Write out the portion of the piston engine description that starts at "The head portion" and ends at "from 5° to 7°.", word for word.

# Given passage start

Tilting of the piston in the engine described above, will allow the exhaust port to open first on the downstroke so that upon subsequent opening of the inlet port, a scavenging charge may be introduced into the cylinder. On the upstroke, the exhaust port will close first so that the air charge may be introduced into the cylinder through the inlet port after the exhaust port is closed.
Fuel is preferably injected into the cylinder as the piston moves towards top dead centre. According to a preferred embodiment the top of the piston is radiussed so that as it approaches top dead centre and the tilt changes from one direction to the other, it will roll against the head of the cylinder swashing the fuel from one side of the cylinder to the other to improve mixing of the fuel charge with the air charge.
The head portion of the piston is slidingly located and sealed with respect to the cylinder by means of a piston ring. In order to permit tilting of the piston in the cylinder, the piston head is relatively thin and is relieved on either side of the piston ring. The piston ring will accommodate the increase in clearance between the piston and cylinder as the piston is tilted. Preferably, the throw of the crank is such as to produce a maximum tilt of up to 10° and more preferably a maximum tilt of from 5° to 7°.

# Given passage end
# Data lines start

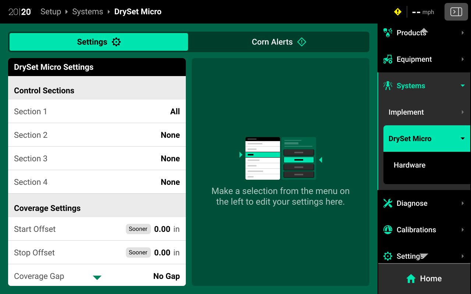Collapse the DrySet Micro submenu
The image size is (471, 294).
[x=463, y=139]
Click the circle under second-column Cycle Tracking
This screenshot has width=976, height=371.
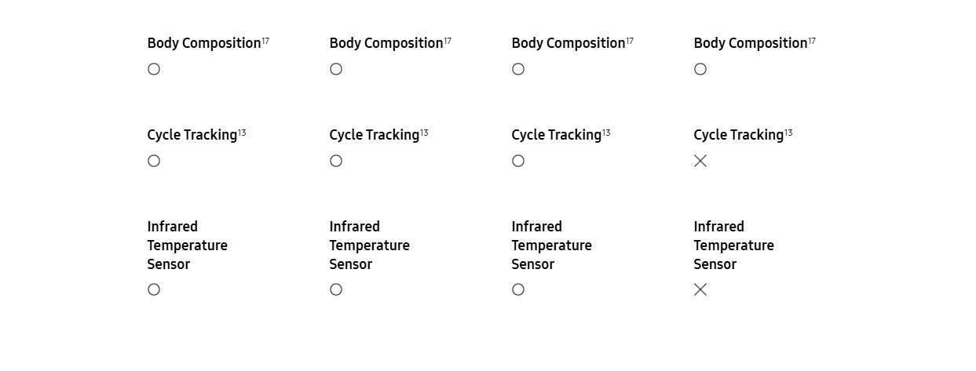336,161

# Data lines end

» Task solution:
The head portion of the piston is slidingly located and sealed with respect to the cylinder by means of a piston ring. In order to permit tilting of the piston in the cylinder, the piston head is relatively thin and is relieved on either side of the piston ring. The piston ring will accommodate the increase in clearance between the piston and cylinder as the piston is tilted. Preferably, the throw of the crank is such as to produce a maximum tilt of up to 10° and more preferably a maximum tilt of from 5° to 7°.